Micropore Formation of [Zn2(Oxac) (Taz)2]·(H2O)2.5 via CO2 Adsorption

As-synthesized [Zn2(Oxac) (Taz)2]·(H2O)2.5, referred to as ZOTW2.5, was prepared from aqueous methanol solutions of Zn5(CO3)2(OH)6 and two kinds of ligands of 1,2,4-triazole (Taz) and oxalic acid (Oxac) at 453 K for 12 h. The crystal structure was determined by the Rietveld method. As-synthesized ZOTW2.5 was pretreated at 383 K and 1 mPa for tpt h, ZOTWx(tpth).
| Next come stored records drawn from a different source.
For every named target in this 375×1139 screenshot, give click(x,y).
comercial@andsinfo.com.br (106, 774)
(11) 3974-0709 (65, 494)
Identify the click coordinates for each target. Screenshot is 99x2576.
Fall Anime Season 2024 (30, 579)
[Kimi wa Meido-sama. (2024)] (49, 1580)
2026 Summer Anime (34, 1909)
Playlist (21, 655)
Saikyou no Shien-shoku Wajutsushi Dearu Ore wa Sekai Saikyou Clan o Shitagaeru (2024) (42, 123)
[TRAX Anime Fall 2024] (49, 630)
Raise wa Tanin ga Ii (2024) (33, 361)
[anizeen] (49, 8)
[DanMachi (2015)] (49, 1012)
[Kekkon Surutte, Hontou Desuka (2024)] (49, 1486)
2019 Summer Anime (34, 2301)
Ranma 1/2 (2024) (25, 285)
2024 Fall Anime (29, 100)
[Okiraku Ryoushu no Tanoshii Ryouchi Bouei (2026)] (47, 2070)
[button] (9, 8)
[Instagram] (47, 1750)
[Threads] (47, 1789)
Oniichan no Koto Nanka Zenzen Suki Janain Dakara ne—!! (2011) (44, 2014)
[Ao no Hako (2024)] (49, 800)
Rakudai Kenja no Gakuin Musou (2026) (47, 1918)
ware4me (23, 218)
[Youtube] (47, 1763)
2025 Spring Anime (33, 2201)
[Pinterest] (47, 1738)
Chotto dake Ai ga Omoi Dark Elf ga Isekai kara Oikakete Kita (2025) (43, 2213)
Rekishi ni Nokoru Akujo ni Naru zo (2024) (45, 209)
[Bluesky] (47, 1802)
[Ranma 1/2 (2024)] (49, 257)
ZOTWx(≥3h) showed a type I adsorption isotherm for N2 at 77 K having a saturation amount (Vs) of 180 mg/g, but that pretreated shortly showed only 1/10 in Vs. CO2 was adsorbed at 303 K in sigmoid on nonporous ZOTWx(≤2h) and in Langmuir-type on ZOTWx(≥3h) to reach the adsorption amount of 120 mg/g at 700 Torr. N2 adsorption on ZOTWx(≤2h)deCO2, degassed after CO2 adsorption on ZOTWx(≤2h), was promoted 5-fold from 180 mg/g on ZOTWx(tpth) and ZOTWx(≥3h)deCO2 up to ca. 1000 mg/g. The interaction of CO2 and H2O molecules in micropores may lead to a new route for micropore formation.